Professeur en Physique de l'Atmosphère à l'AIC/ETHZ, Ulrike Lohmann, 42 ans, s'est vu décerner le Prix Nobel de la paix 2007, partagé avec Al Gore, en tant que l'une des principaux auteurs du quatrième rapport d'évaluation du GIEC (Groupe d'experts Intergouvernemental sur l'Evolution du Climat, IPCC en anglais). Interview:
Vous partagez le Prix Nobel de la Paix 2007 avec Al Gore pour avoir "créé et disséminé une plus grande connaissance du changement climatique d'origine humaine, et posé les fondations des mesures requises pour contrer ce changement". Qu'en pensez-vous? Etiez-vous surprise?

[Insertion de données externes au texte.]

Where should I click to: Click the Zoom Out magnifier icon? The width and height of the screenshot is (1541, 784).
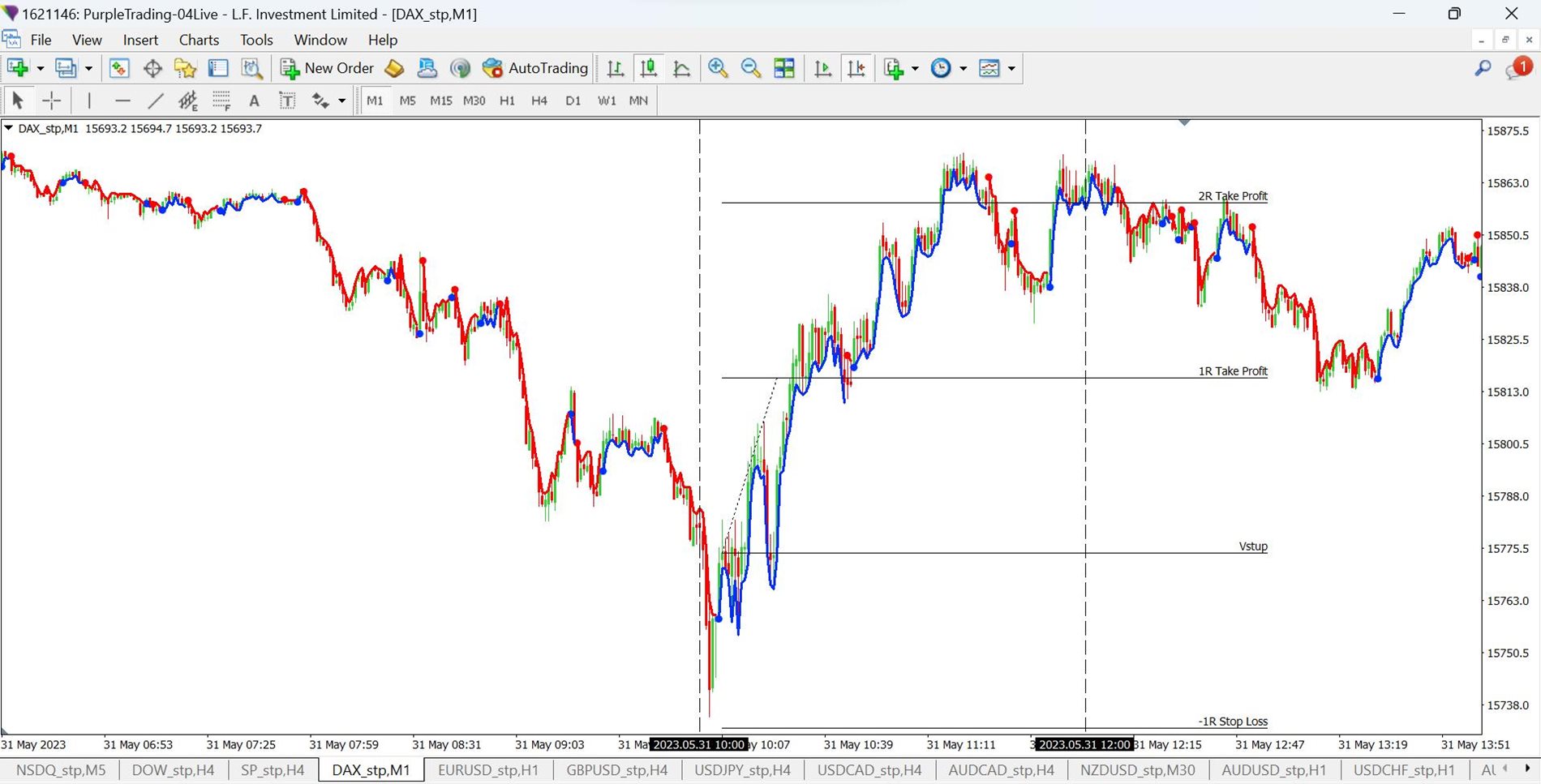point(751,69)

Oui, j'étais très surprise et très honorée d'avoir été parmi ceux qui ont conjointement reçu le Prix Nobel de la paix. Cela montre que les gens commencent à réaliser à quel point les impacts du changement climatique menacent la paix.
Pour vous présenter, quelles ont été en bref les plus importantes étapes de votre vie?

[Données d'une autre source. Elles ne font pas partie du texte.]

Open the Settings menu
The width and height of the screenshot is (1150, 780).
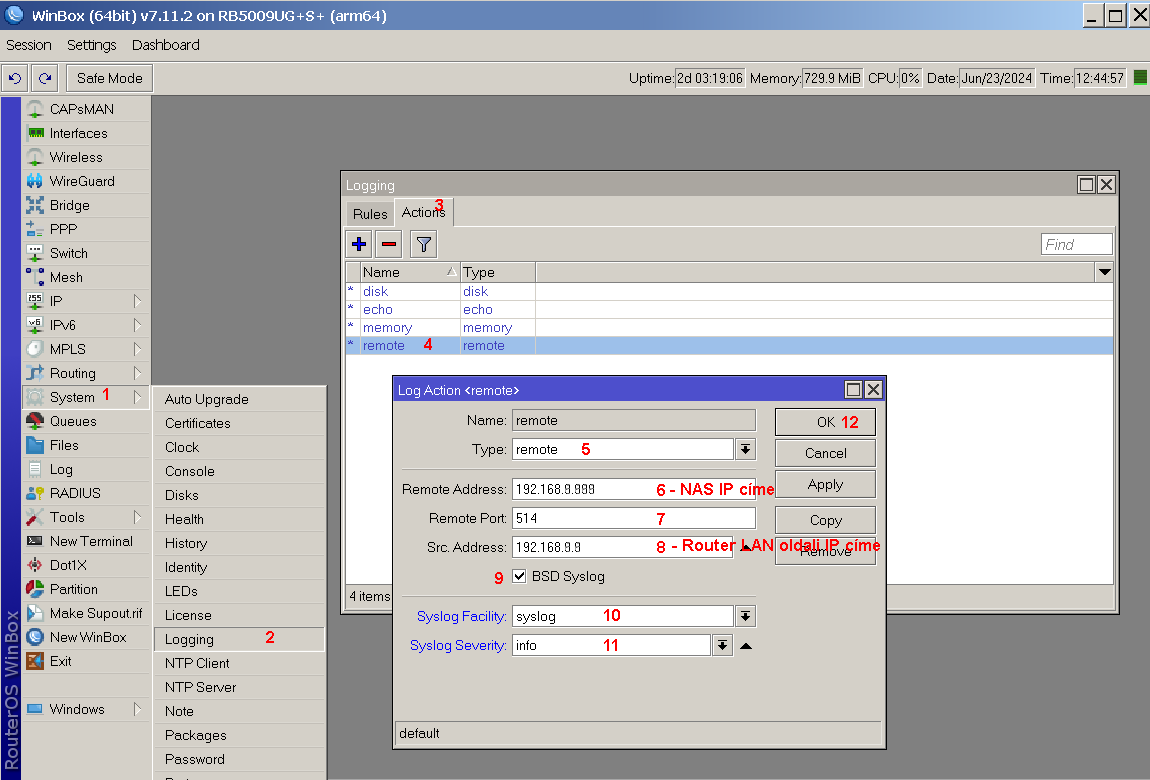[92, 45]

Premièrement, j'ai fait une année de volontariat à Lagos, au Nigeria, après le lycée. Puis j'ai travaillé dans un village SOS Children pendant un an. Cela m'a ouvert les yeux et a changé ma vision de la vie. Deuxièmement, mon premier travail académique à l'Université Dalhousie à Halifax m'a montré combien j'aimais combiner l'enseignement, la supervision d'étudiants et mes propres recherches. Cela m'a convaincue de rester à l'Université. Enfin, j'ai obtenu le poste de mes rêves : professeur à l'EPFZ.
Pourquoi le climat?
Parce que je voulais travailler dans un domaine stimulant scientifiquement et utile pour la société. Pour moi, la recherche climatique représente exactement cela.
La recherche, est-ce une passion? Qu'est-ce qui vous a poussé à approfondir ce domaine?
Oui, c'est une passion. J'aime penser à des problèmes non résolus et en discuter. Trouver la réponse à un problème me donne une grande satisfaction. Je suis une personne curieuse : avoir ainsi l'occasion d'apprendre de nouvelles choses me plaît aussi beaucoup.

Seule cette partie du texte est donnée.